Bonkers

Simon Wistow simon at thegestalt.org
Wed May 9 13:41:09 BST 2007


On Wed, May 09, 2007 at 10:33:07AM +0100, Peter Corlett said:
> That doesn't really help, as I don't have a degree, and Google seem to be in
> that group of short-sighted employers who insist on one. 

I'm on two minds about this.

On the one hand, yes - it's grossly unfair. And I know plenty of people 
without degress that i would hire over people with degress. Even with 
degress from 'good' universities.

Now, on the other hand, I've been one of the people interviewing.

Now the primary thing to remember is that hiring someone is very 
expensive. Much more so than most people think.  But firing someone is 
even more expensive. So basically the primary concern is not 
*necessarily* to get the best person, it's to not get a bad person. 
After that you try and choose the best.

For one role I was interviewing people for we had 200 applicants and 
obviously we could interview maybe 10. If that.

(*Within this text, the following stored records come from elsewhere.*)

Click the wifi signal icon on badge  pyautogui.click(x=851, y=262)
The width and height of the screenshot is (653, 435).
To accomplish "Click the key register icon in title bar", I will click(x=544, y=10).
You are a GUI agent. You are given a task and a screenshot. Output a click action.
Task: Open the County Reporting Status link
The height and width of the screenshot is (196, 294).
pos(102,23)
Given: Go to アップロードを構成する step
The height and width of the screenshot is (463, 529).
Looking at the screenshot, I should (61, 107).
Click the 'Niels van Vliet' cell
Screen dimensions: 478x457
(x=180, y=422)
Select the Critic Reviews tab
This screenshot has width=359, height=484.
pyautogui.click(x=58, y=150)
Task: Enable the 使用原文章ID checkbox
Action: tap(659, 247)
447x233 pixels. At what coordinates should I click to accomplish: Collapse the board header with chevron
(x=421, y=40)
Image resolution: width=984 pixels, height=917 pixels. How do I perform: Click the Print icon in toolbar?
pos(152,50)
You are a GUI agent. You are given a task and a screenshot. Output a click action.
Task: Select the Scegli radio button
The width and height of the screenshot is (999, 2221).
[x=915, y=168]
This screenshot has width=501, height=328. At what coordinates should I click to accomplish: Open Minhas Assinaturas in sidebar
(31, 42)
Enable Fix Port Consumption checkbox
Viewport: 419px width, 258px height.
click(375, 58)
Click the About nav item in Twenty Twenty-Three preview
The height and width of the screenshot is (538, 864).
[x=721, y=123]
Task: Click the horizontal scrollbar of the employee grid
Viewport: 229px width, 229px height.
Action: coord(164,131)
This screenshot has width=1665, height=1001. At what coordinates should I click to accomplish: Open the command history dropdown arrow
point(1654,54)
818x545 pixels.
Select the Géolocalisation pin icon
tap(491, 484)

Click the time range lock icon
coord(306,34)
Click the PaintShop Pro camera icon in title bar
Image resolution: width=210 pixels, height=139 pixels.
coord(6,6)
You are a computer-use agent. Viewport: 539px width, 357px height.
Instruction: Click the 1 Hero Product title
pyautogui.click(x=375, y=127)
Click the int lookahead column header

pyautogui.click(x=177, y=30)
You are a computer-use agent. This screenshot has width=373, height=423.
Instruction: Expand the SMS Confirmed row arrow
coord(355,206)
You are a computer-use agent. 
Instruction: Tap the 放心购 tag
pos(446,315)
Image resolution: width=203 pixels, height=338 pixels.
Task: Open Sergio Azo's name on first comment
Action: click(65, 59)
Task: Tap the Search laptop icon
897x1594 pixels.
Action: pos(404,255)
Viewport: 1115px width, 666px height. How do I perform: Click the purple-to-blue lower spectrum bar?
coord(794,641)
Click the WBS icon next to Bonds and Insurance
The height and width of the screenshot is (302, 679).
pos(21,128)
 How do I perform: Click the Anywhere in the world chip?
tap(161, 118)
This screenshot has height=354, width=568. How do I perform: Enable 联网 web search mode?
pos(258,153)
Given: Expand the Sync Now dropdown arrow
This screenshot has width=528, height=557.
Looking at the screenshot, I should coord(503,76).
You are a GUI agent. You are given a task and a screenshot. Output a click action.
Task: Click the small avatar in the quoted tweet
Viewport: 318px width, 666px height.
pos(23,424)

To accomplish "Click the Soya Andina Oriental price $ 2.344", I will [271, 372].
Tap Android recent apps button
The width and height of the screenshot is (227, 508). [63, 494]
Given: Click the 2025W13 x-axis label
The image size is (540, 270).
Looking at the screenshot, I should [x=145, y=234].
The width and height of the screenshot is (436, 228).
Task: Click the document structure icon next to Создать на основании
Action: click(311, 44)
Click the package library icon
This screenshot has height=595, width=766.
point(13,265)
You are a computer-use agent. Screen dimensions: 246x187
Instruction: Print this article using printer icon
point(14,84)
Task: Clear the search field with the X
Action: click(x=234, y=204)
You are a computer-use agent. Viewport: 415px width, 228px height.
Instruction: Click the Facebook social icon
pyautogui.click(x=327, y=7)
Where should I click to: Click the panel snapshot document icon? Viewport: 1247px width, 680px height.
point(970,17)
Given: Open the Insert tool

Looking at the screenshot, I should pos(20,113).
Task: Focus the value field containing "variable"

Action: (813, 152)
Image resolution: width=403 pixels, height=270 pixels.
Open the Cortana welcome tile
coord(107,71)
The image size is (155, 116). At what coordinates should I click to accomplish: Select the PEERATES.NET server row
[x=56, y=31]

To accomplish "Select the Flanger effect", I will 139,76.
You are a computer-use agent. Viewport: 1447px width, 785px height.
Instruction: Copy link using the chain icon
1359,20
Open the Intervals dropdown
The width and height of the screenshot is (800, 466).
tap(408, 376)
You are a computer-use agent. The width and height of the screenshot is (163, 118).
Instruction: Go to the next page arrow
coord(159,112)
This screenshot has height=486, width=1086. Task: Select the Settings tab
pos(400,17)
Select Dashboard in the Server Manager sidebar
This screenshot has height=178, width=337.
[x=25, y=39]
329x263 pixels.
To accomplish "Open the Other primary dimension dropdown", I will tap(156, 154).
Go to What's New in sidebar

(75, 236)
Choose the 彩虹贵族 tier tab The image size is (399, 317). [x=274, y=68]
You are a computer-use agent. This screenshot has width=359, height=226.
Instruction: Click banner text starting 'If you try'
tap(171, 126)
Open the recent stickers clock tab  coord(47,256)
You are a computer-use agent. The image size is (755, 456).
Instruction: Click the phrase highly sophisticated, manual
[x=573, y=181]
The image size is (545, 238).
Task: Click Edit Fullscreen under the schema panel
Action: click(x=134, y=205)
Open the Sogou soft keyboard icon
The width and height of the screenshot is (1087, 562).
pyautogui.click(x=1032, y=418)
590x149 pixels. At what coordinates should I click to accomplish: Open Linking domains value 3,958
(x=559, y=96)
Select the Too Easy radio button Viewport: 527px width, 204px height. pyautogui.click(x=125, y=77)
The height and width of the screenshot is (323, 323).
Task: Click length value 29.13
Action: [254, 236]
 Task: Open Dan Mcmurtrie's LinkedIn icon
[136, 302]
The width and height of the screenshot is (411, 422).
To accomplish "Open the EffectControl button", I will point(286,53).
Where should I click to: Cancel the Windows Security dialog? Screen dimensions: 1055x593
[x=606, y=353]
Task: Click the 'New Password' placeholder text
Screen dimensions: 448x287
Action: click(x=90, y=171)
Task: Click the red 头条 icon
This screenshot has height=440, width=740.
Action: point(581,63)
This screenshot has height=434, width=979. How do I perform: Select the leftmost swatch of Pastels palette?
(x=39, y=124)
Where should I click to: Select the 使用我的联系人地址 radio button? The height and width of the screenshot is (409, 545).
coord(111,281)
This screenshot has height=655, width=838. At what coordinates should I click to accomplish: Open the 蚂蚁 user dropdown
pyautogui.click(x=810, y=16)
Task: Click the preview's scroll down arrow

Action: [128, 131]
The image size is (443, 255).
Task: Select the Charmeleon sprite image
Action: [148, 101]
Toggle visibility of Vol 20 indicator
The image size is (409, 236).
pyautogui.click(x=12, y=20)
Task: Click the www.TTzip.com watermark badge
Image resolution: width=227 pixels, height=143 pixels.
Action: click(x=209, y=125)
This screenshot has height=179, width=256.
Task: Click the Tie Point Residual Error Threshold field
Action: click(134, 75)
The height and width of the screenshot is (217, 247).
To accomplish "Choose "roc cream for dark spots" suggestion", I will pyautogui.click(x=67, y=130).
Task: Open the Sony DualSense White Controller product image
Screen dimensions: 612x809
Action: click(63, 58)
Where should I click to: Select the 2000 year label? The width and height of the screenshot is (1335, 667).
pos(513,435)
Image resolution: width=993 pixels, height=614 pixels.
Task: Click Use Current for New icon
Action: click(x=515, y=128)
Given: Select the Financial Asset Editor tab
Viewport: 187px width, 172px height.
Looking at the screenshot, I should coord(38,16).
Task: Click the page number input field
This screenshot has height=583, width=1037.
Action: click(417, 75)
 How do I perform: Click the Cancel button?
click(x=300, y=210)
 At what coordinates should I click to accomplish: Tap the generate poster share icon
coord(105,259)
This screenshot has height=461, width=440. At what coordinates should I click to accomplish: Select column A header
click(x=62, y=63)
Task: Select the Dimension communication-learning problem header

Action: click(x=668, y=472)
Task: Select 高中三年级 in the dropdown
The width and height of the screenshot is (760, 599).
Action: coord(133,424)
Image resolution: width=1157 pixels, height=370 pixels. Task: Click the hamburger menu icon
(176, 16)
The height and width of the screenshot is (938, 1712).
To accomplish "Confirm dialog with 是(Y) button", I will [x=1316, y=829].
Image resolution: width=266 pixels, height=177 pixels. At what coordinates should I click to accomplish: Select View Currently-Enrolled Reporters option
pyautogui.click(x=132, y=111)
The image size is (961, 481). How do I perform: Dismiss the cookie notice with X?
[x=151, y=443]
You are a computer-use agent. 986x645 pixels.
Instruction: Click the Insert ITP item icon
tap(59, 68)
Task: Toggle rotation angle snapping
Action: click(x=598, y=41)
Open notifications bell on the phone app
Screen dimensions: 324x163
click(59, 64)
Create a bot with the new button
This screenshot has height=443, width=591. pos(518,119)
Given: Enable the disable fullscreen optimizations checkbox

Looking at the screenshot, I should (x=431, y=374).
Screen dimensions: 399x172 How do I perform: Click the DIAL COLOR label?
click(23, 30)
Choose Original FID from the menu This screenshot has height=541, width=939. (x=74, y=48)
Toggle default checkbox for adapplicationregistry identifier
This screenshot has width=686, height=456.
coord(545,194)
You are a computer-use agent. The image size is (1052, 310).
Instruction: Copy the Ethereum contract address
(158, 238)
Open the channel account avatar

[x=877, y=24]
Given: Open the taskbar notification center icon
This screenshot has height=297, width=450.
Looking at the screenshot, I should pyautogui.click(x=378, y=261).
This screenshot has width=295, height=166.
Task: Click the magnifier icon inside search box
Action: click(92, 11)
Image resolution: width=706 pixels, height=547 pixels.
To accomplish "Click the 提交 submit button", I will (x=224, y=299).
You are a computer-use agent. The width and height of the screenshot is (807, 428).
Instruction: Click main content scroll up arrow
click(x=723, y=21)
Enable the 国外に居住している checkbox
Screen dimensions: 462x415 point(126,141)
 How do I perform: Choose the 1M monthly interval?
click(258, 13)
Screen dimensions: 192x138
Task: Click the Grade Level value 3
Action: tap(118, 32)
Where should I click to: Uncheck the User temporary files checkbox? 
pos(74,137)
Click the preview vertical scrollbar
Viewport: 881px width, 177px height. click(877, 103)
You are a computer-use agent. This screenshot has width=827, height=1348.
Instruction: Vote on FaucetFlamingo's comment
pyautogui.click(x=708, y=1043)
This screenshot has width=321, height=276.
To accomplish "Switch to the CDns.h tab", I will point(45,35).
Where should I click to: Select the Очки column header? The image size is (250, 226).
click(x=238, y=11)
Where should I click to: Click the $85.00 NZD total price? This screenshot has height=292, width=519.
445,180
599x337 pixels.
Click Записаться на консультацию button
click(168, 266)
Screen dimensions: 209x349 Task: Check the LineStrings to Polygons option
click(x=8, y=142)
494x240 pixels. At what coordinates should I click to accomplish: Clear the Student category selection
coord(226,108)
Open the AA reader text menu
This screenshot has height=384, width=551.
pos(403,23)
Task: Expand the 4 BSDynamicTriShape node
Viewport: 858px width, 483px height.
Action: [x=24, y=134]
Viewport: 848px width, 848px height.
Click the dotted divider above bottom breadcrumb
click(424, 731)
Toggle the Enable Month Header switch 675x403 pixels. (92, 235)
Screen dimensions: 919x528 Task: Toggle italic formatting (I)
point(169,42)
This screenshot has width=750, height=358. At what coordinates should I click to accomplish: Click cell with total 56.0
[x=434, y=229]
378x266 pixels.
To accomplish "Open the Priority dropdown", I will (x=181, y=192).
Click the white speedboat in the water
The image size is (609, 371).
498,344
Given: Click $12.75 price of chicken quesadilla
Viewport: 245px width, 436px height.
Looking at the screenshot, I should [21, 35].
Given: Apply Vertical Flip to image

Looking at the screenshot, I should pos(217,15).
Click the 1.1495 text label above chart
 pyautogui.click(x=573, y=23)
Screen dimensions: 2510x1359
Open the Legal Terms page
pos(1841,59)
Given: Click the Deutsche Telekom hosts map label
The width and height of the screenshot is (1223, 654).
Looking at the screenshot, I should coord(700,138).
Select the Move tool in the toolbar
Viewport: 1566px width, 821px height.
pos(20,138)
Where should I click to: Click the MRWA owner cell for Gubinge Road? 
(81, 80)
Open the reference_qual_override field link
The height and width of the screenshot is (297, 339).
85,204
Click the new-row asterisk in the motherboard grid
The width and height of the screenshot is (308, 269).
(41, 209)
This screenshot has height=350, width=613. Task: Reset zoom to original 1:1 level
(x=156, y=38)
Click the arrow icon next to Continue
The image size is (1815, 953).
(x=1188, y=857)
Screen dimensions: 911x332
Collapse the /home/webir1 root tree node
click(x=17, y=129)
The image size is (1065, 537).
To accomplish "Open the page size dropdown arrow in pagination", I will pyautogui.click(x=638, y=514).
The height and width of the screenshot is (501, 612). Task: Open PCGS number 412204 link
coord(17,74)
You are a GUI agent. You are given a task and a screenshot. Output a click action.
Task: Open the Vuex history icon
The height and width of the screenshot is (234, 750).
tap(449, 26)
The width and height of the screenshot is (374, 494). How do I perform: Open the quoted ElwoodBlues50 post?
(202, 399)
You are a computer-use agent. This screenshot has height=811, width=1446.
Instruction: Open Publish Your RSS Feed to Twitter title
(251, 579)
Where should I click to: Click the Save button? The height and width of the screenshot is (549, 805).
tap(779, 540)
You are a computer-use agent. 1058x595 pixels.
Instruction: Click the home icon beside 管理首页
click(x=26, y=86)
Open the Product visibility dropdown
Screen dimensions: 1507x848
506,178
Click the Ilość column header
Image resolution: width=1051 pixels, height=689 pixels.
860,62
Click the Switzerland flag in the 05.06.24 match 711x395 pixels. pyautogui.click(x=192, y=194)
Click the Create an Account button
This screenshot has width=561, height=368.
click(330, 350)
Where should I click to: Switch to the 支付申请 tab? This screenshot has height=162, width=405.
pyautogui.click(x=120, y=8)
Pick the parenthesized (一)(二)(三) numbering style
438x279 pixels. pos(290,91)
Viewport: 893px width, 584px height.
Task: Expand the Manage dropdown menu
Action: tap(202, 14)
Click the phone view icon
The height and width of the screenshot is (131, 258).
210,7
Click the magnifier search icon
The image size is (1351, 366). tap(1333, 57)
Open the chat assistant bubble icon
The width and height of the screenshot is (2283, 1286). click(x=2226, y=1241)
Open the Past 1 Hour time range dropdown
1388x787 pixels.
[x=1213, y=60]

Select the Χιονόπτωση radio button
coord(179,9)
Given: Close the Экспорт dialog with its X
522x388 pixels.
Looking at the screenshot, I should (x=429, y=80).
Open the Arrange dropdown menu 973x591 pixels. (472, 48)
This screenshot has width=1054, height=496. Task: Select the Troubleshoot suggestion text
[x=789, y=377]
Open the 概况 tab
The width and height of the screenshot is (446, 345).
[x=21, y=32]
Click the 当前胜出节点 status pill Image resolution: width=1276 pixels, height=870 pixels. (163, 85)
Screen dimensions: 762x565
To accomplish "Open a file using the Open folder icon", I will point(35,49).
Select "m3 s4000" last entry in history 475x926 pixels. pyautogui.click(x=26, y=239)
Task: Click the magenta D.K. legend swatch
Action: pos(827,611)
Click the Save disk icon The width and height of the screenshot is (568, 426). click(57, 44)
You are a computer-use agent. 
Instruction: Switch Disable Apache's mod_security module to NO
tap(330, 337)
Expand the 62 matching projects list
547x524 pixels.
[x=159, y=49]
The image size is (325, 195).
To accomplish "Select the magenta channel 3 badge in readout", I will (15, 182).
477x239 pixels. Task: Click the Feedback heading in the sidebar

At this poitn you have to be brutal. Got typos? Saynora. Your CV on 
whacky coloured paper or in Comic Sans? Cheerio. Describe your hobbies 
as "Socialising and going to the Cinema"? Pbbbbtt.

But that gets rid of hardly any. At this point we can go two ways - dump 
half the CVs in the bin and state that "We don't hire unlucky people" or 
start using broader brushes. 

You do a first triage and get rid of people obviously underqualified. 
But even that's tricky. I'd rather hire an enthusiastic but 
underqualified person if they look like they can learn over a more 
experienced but cynical person it can save me 10 grand a year from my 
salary budget and I think I'll end up with the same result with a bit of 
mentoring. The great thing about these people is you can ease them into 
your system by giving them all the skut work that you've been putting 
off and in the meanwhile they learn all about stuff. Double bonus.

So, what next? Now I don't tend to toss people without degrees out 
without thinking about it but all other things being equal I'll probably 
go for the person with the degree over one without. I've got to make a 
choice somehow. 

Yes, it sucks. Yes you may be the better person for the job. Yes, it 
may show a cultural bias. I'll cope.